Hi, my name’s Becky and I wanted to write about how being a camp counselor actually did change my life. If anyone’s thinking about doing it then you should go for it, being a camp counselor could change your life too.
I come from London and I’m now studying Media at Edinburgh. To be honest, my family are quite well off and I’ve always been brought up to have everything I have ever wanted. I don’t think that it made me a very nice person particularly and if I look back on my behaviour at high school I’m pretty ashamed of myself. I only decided to do summer camp to annoy my Mum. She’d booked for the family to go on a round-the-world cruise for a month during the summer after I finished my A-Levels and I couldn’t think of anything worse than spending a month playing happy families. I decided applying to camp would be the one thing she would have to let me do. She thought I would hate it and really she knew why I was applying. That made me even more satisfied knowing it was probably driving her crazy.
I was so adamant to annoy my family that it wasn’t really until I was on the flight that I felt my first pangs of fear. I knew the camp was going to be full of people who were different to me but I knew the children of my camp were from rich families so that made me feel better. I also knew I’d be sleeping in a cabin, I had done so before but this one would have no log fire, sauna or big double bed. I had considered if things seemed too awful that I could always check into a hotel using my credit card and spend my summer in New York. I knew though that Mum didn’t think I would stick it out and that made me determined to do it. My friends at home all thought I was mad. They were spending their summers on yachts and the like, but I knew Mum would have made me do the cruise if I had asked to go with them. I hadn’t talked about it to them much in the end because they just laughed at me and made me feel stupid or worse – terrified.

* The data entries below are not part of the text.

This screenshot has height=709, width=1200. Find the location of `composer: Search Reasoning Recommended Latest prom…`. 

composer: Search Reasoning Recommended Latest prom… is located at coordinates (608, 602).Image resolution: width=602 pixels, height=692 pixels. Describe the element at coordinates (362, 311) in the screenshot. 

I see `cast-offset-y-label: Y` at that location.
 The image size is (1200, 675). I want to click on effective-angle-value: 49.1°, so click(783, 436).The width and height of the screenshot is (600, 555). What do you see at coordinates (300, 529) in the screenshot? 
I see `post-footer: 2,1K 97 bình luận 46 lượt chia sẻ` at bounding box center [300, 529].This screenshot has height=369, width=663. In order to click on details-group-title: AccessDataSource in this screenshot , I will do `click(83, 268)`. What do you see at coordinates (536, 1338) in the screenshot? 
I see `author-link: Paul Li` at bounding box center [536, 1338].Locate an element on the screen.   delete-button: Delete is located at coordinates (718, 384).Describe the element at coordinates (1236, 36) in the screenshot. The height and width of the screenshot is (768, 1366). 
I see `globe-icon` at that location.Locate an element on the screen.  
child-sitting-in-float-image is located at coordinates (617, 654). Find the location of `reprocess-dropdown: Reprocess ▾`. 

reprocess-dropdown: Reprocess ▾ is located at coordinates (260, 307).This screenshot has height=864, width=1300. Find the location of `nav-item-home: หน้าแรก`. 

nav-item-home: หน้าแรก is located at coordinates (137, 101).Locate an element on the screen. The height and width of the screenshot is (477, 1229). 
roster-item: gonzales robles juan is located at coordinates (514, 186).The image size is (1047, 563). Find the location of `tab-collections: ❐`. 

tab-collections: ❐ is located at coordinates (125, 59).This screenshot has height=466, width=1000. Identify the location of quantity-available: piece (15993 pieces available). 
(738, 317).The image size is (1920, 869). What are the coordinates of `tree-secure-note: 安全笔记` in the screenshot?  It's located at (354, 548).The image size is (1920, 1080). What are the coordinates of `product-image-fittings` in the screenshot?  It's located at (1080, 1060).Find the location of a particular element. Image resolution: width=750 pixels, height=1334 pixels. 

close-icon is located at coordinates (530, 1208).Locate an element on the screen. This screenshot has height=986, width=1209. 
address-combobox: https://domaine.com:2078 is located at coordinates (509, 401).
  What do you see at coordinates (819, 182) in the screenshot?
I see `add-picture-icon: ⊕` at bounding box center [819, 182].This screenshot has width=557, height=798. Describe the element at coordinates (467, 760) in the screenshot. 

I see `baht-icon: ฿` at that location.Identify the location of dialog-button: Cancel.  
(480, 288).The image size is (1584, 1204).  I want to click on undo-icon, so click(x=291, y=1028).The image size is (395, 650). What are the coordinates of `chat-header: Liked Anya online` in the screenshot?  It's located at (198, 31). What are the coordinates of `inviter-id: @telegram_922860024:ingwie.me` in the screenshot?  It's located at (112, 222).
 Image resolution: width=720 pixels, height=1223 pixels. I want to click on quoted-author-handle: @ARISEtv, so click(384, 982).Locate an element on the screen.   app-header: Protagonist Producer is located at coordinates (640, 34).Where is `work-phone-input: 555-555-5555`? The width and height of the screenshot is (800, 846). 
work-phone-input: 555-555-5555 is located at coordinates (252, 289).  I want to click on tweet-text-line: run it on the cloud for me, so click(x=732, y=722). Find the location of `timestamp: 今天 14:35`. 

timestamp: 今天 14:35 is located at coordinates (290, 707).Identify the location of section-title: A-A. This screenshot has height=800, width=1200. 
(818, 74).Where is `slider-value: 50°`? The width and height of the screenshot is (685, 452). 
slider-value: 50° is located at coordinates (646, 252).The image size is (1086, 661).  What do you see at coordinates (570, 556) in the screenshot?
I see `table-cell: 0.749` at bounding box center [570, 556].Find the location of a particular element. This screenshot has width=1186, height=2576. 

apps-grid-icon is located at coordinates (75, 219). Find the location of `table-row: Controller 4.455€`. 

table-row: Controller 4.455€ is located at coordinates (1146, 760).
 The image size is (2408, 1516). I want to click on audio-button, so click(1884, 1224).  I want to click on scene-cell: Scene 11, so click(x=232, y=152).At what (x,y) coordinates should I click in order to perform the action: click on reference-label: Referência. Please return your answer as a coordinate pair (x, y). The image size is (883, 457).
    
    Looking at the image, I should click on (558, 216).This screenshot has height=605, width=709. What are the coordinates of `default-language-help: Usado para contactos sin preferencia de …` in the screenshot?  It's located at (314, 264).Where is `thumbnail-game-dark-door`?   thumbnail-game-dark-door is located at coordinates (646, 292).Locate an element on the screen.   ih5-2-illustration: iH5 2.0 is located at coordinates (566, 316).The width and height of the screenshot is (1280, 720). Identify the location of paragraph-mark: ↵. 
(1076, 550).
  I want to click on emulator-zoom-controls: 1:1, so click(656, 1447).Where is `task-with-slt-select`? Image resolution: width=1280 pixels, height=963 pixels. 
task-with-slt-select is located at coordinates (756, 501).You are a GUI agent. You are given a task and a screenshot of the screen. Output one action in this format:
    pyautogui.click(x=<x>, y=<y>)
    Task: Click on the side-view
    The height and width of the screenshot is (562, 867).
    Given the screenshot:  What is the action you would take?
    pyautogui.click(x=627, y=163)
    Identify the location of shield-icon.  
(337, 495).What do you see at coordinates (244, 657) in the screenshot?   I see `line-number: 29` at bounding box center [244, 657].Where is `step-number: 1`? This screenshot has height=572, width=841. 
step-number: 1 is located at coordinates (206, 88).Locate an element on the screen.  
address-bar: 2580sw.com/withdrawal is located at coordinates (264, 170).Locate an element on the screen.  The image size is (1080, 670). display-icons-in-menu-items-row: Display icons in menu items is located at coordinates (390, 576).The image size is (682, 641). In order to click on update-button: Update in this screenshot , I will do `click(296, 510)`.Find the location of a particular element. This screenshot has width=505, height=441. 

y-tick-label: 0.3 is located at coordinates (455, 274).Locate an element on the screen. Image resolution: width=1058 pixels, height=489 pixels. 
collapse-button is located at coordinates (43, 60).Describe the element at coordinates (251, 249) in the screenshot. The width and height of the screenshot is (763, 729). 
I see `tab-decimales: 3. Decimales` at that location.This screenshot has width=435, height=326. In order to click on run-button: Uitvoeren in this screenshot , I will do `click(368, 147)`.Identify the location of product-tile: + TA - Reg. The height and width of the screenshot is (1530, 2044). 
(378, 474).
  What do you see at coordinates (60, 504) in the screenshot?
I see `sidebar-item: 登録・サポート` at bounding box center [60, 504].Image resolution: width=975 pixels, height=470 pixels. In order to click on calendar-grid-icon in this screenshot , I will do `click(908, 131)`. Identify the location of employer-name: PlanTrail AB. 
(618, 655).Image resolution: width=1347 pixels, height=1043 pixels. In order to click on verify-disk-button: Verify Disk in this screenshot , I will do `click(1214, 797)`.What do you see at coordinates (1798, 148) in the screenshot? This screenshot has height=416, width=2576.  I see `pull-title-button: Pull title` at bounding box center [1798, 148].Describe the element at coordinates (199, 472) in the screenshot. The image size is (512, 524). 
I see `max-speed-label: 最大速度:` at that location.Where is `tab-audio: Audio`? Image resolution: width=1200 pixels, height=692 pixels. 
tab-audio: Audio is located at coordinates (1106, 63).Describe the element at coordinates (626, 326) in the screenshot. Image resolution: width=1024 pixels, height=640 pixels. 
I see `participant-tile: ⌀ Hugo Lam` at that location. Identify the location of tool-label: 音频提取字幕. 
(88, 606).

Being a camp counselor changed my life
What happened though was an experience that did change my life. I didn’t like the cabins true, and at first I don’t think I was the nicest to a lot of the other camp counselors, but eventually I had to adapt. The more I threw myself into my new life the more I began to enjoy it. I stopped sending letters home to my friends and I loved it when I got a postcard off Mum. It made me feel homesick but in a nice way. The other camp counselors I worked with were some of the nicest people I had ever known. I couldn’t believe how different they were to my school friends and instead of competing with each other we worked together. We pretty much wore the same hoody and shorts all summer and without having to think about looking fashionable everyday I could think about other things which became more important to me. It made all my designer stuff at home seem pretty ridiculous.
Camp put my life into perspective
I still keep in touch with my old school friends and I still like the odd designer item but camp put so much into perspective for me. I promised myself I would never take my family for granted any more and I can’t believe I used to act like that. I’m getting on really well with Mum, she still drives me nuts but she loved my camp stories and we do things together now. The camp counselors I met that summer have remained some of my best friends. The whole summer opened my eyes and gave me the confidence to make friends with all sorts of people when I started uni. I feel like I turned a new leaf and I like who I am now so much better. Being a camp counselor might change your life in a less dramatic way but it could still change your life – you won’t find out how much unless you give it a go though!